Task to carry out:
Across the data below, how many lines have the word "computer" in them? Give the number and nothing else.

Collected data
BEGIN
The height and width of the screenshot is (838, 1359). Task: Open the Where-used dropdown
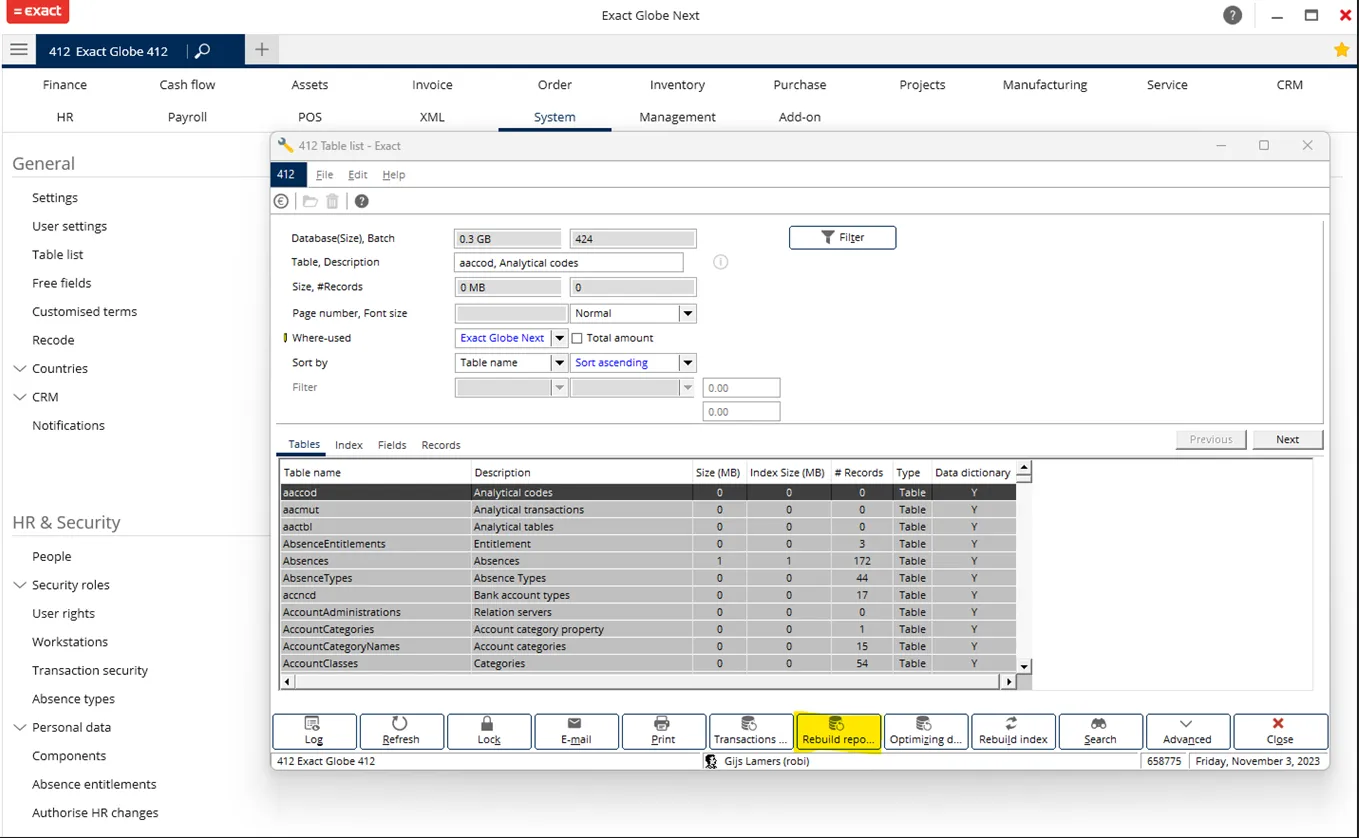point(560,338)
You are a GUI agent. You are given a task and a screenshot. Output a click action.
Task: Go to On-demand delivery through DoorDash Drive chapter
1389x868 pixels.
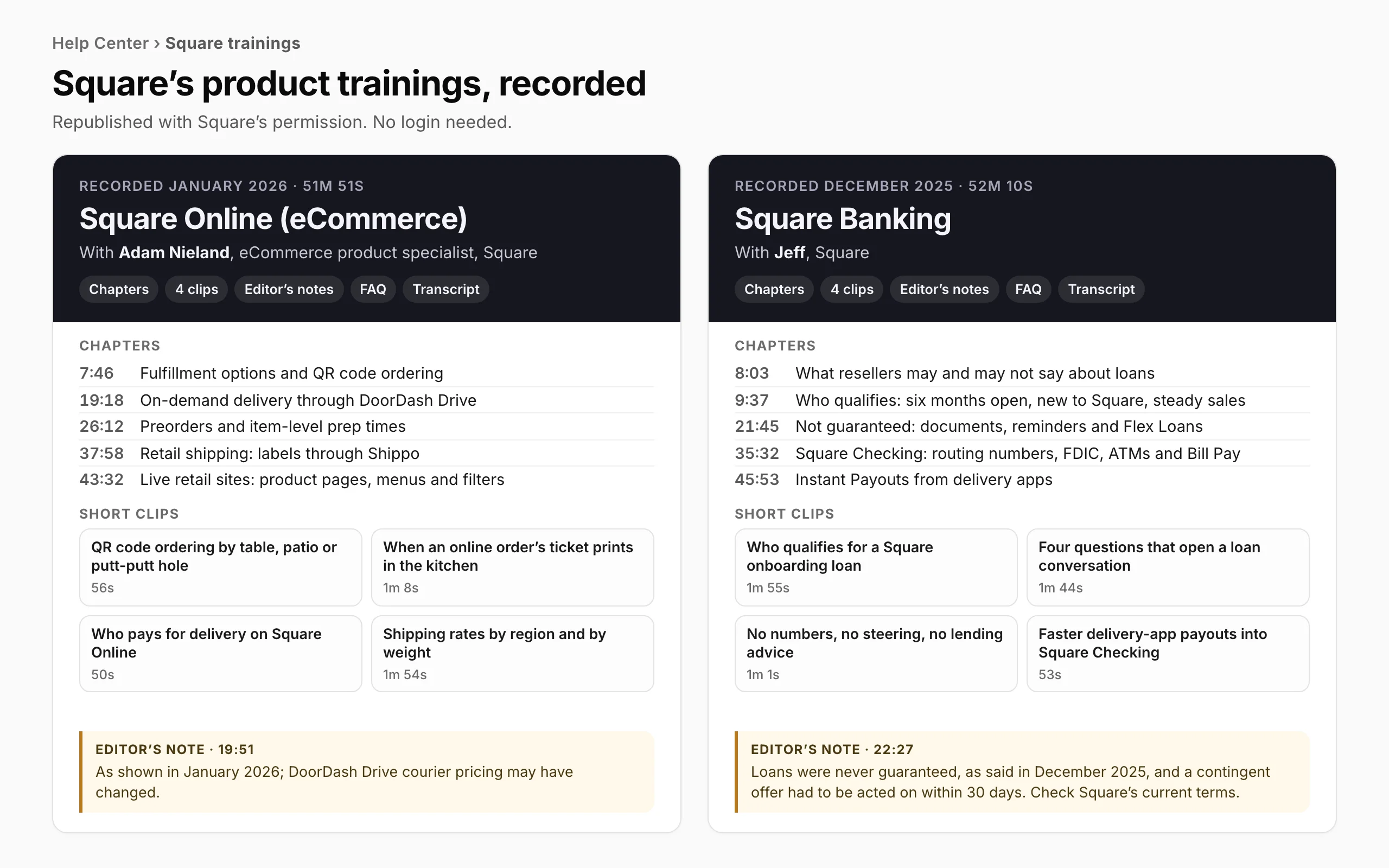pyautogui.click(x=367, y=400)
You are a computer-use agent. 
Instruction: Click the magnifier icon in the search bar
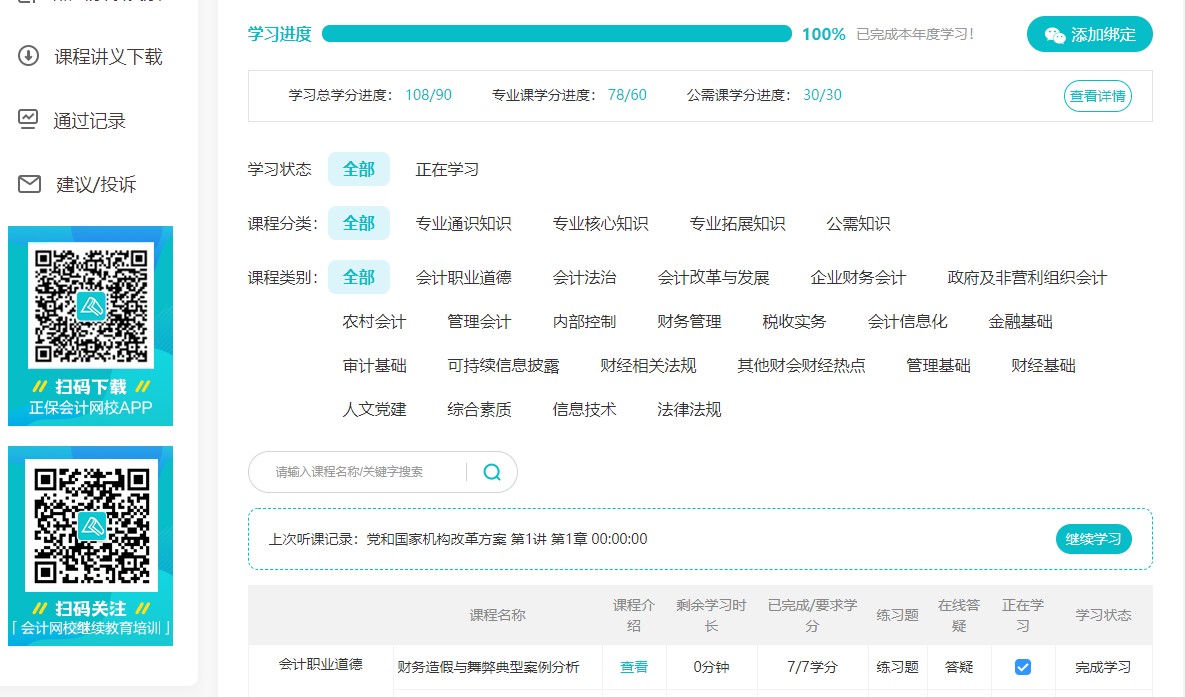coord(491,471)
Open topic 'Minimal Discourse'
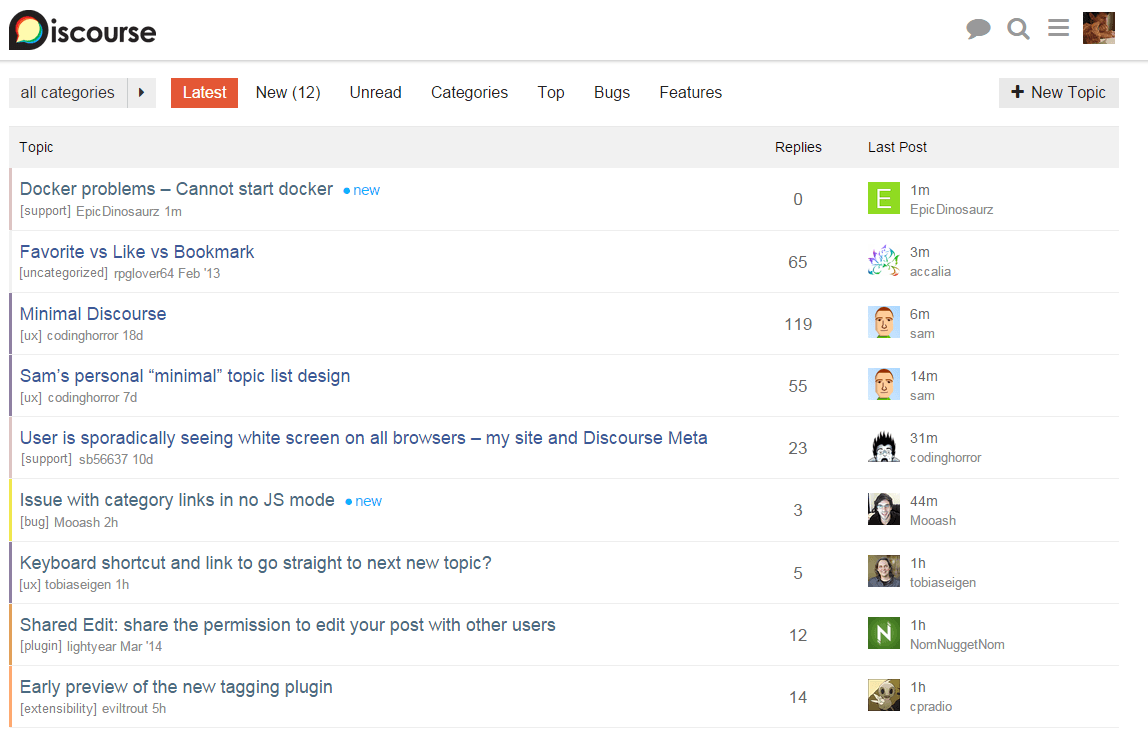This screenshot has width=1148, height=733. point(93,314)
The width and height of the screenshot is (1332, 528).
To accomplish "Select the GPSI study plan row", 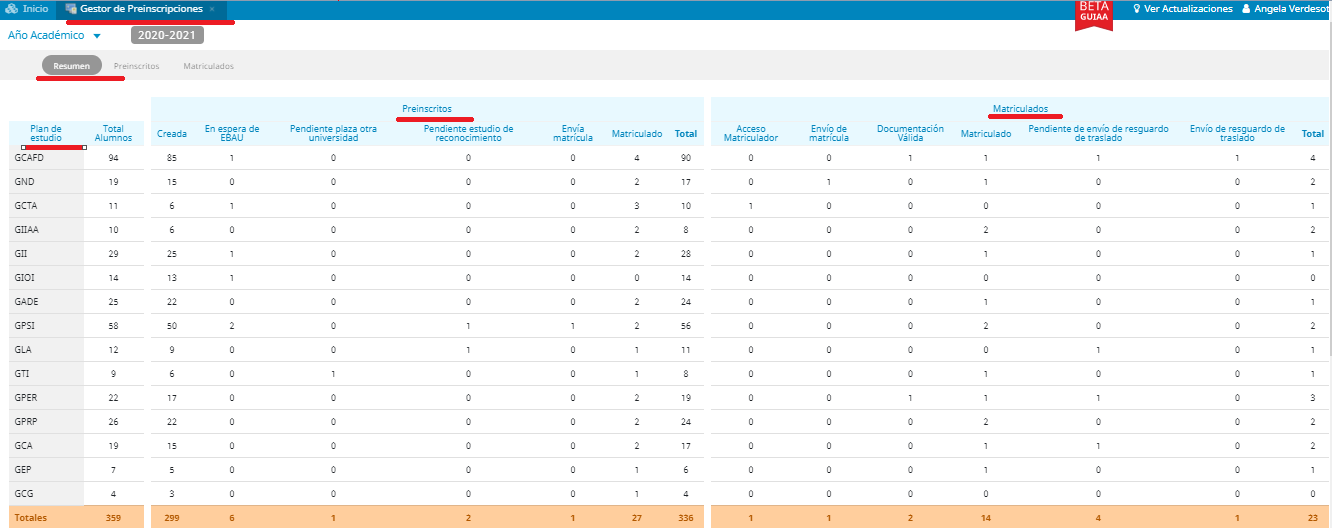I will (x=25, y=326).
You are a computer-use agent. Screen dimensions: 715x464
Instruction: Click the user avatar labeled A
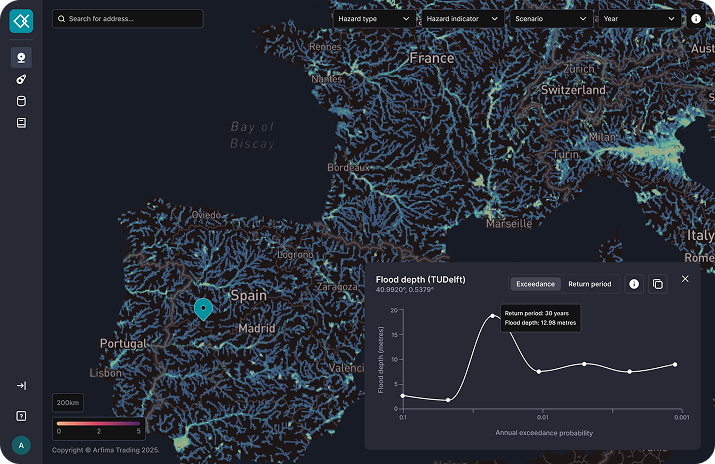(21, 445)
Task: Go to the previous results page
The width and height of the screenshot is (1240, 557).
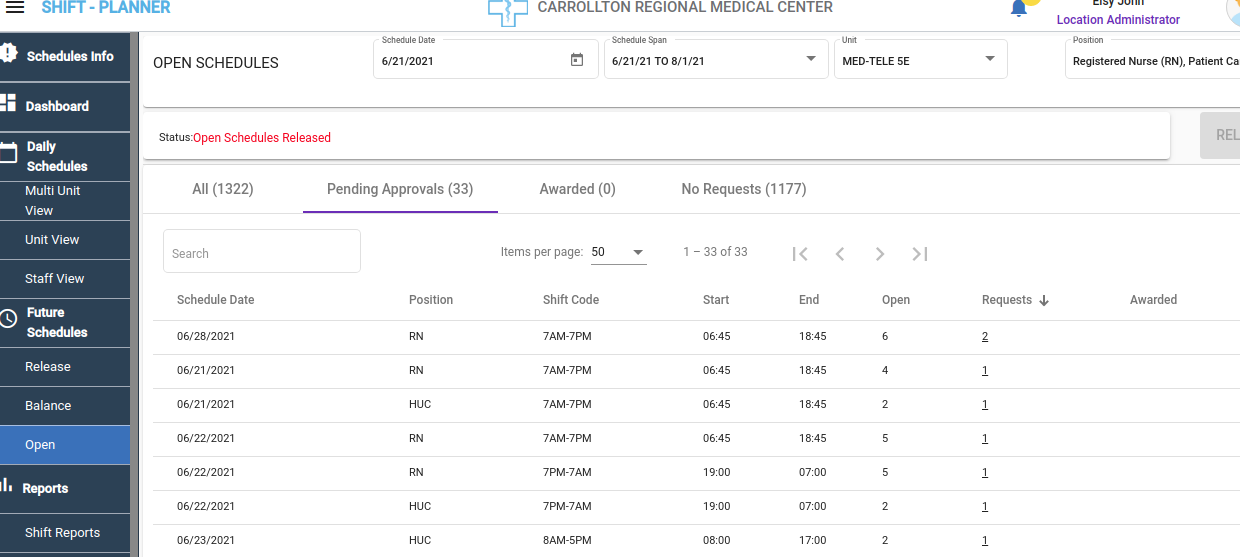Action: click(840, 254)
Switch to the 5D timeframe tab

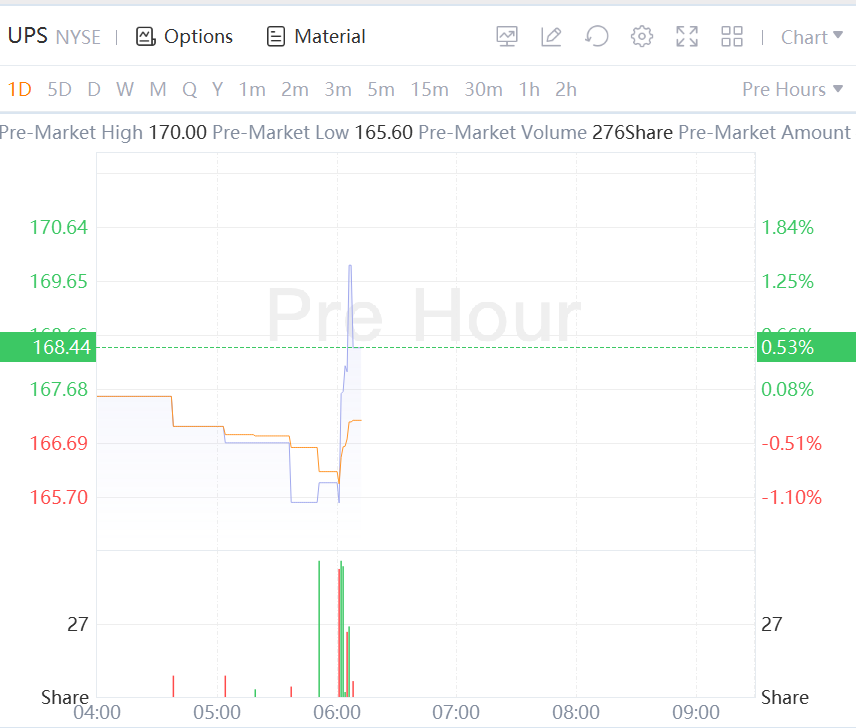[60, 89]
END
Task answer:
2